MotoGP cancels races but still hopes for July start


LONDON (Reuters) – MotoGP’s German, Dutch and Finnish Grands Prix in June and July have been cancelled due to the COVID-19 pandemic but the sport still hopes to start the season during the European summer, CEO Carmelo Ezpeleta said on Wednesday.

The cancellation of the Dutch TT at Assen ends that circuit’s unbroken and unique record of featuring on every world championship since the first in 1949.

“It is with great sadness that we announce the cancellation of these three important Grands Prix on the MotoGP calendar,” said Ezpeleta, who runs commercial rights holders Dorna, in a statement.

Ezpeleta had said last week he was optimistic of putting on races from July and he explained that was still the plan but at circuits where they could be held easily without spectators.

“Any of these grands prix without spectators is very difficult to do. It’s for that reason that we’ve decided with the three local promoters to pass onto next year…instead of putting them on a new date,” he said.

The Netherlands and Germany have banned mass events until the end of August.

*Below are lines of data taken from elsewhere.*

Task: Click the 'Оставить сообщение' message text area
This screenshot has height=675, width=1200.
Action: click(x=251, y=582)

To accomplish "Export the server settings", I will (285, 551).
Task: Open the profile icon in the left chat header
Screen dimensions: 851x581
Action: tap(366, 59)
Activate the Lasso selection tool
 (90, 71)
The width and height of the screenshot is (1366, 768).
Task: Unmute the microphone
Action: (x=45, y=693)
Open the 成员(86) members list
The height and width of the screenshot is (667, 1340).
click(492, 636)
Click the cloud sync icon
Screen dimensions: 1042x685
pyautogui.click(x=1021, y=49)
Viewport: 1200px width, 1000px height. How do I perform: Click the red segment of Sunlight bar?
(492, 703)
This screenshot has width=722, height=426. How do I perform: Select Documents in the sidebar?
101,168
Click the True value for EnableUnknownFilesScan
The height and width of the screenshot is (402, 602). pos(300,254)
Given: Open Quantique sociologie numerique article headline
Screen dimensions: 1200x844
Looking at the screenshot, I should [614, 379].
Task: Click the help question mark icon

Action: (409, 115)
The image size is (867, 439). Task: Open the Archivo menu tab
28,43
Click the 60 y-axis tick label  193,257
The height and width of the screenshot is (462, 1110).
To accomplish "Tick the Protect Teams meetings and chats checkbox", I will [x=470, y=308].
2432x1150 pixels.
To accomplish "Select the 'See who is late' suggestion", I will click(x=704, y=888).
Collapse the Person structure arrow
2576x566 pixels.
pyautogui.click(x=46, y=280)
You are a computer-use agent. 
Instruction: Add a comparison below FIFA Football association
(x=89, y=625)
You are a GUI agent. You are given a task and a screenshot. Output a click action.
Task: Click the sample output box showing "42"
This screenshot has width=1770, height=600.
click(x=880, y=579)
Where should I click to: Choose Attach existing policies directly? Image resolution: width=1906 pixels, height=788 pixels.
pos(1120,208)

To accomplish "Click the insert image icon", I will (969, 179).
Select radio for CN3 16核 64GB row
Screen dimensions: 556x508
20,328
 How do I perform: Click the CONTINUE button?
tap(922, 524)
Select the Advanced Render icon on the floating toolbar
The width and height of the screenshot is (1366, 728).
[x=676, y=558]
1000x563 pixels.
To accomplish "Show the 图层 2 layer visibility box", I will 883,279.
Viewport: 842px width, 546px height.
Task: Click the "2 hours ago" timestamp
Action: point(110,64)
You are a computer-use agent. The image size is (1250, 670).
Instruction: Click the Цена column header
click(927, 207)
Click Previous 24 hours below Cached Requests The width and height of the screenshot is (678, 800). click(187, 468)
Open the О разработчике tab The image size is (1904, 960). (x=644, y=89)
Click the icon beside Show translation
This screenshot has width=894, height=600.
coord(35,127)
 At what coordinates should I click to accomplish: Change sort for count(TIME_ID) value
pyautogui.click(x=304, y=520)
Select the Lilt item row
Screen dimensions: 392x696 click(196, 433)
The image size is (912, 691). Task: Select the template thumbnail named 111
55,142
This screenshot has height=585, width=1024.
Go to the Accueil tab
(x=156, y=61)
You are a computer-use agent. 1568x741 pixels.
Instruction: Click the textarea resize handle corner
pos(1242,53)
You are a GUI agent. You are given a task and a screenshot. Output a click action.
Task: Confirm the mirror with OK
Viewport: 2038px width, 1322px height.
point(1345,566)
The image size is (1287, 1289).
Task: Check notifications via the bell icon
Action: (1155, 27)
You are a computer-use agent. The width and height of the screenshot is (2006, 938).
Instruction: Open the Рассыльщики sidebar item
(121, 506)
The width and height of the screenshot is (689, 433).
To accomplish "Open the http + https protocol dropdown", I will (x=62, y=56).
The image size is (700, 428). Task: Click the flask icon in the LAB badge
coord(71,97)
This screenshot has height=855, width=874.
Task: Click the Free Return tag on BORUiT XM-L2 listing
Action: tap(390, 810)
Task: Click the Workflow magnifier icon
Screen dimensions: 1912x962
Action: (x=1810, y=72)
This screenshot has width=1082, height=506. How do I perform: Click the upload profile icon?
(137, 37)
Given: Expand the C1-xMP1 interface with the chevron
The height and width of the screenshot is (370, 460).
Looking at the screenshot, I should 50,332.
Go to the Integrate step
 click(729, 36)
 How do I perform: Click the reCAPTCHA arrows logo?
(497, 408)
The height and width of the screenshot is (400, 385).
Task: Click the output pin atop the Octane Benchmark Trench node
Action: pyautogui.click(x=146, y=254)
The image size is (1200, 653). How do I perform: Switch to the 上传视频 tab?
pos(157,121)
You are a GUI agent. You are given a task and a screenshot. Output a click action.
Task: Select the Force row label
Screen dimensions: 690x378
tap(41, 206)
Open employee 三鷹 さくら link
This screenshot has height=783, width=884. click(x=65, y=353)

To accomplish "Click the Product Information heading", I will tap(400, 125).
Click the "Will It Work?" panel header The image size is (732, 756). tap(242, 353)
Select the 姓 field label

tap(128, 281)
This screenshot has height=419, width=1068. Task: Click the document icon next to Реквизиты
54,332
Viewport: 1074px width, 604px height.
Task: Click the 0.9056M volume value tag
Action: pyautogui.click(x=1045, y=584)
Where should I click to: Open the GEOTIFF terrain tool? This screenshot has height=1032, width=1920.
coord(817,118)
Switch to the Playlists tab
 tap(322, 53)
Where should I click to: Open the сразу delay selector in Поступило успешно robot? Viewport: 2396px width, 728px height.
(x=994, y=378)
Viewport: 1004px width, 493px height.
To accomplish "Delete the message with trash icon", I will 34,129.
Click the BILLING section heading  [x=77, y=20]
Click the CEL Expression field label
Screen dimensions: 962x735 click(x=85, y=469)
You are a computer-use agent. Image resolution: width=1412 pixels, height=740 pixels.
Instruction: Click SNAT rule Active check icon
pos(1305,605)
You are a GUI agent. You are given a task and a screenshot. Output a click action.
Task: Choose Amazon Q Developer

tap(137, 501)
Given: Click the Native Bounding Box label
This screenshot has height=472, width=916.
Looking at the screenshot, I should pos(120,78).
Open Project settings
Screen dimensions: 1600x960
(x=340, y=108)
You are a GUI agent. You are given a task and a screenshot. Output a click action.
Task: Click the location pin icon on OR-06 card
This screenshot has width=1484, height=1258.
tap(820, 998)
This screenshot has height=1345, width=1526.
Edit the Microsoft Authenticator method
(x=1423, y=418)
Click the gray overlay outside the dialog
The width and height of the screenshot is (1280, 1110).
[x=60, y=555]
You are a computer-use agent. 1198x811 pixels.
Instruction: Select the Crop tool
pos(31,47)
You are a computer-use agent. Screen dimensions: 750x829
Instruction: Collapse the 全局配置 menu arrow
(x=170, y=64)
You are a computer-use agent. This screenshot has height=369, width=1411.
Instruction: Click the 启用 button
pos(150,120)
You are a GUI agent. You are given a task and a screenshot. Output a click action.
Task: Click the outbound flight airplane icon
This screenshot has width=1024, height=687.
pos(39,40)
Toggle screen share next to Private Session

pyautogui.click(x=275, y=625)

“Our idea right now is to start at the end of July. Where and when are still to be decided,” said Ezpeleta.

“We’re sure our initial program is to start in Europe and race from the end of July until November and see what’s happening, and if the non-European races will be possible after November.”

Ezpeleta, a Spaniard, said that if travel outside Europe was not possible then MotoGP still hoped to have a championship of 10-12 races.

The current calendar includes four races in Spain and two in Italy along with rounds in Britain, the Czech Republic, France and Austria.

Ezpeleta said some circuits might host two races on successive weekends.

The boss said 10,000 coronavirus tests had been bought to ensure anyone involved could be tested before leaving home, at the track and on their return.

He expected an average of 1,600 people at closed-door races, with the manufacturer teams limited to 40 while independent MotoGP teams would have to manage with 25. Those in Moto2, one rung down, would be allowed 20 and Moto3 a maximum of 15.

The current plan was to have no media on site, other than some photographers.

MotoGP’s first 11 races have been affected by the virus, with the usual floodlit opener in Qatar cancelled in March.

The next race on the original calendar is the Czech Grand Prix in Brno on Aug. 9 but the calendar is likely to be redrawn.

Formula One, which has also yet to start its season, is planning to get going in Austria in July with a double-header behind closed doors.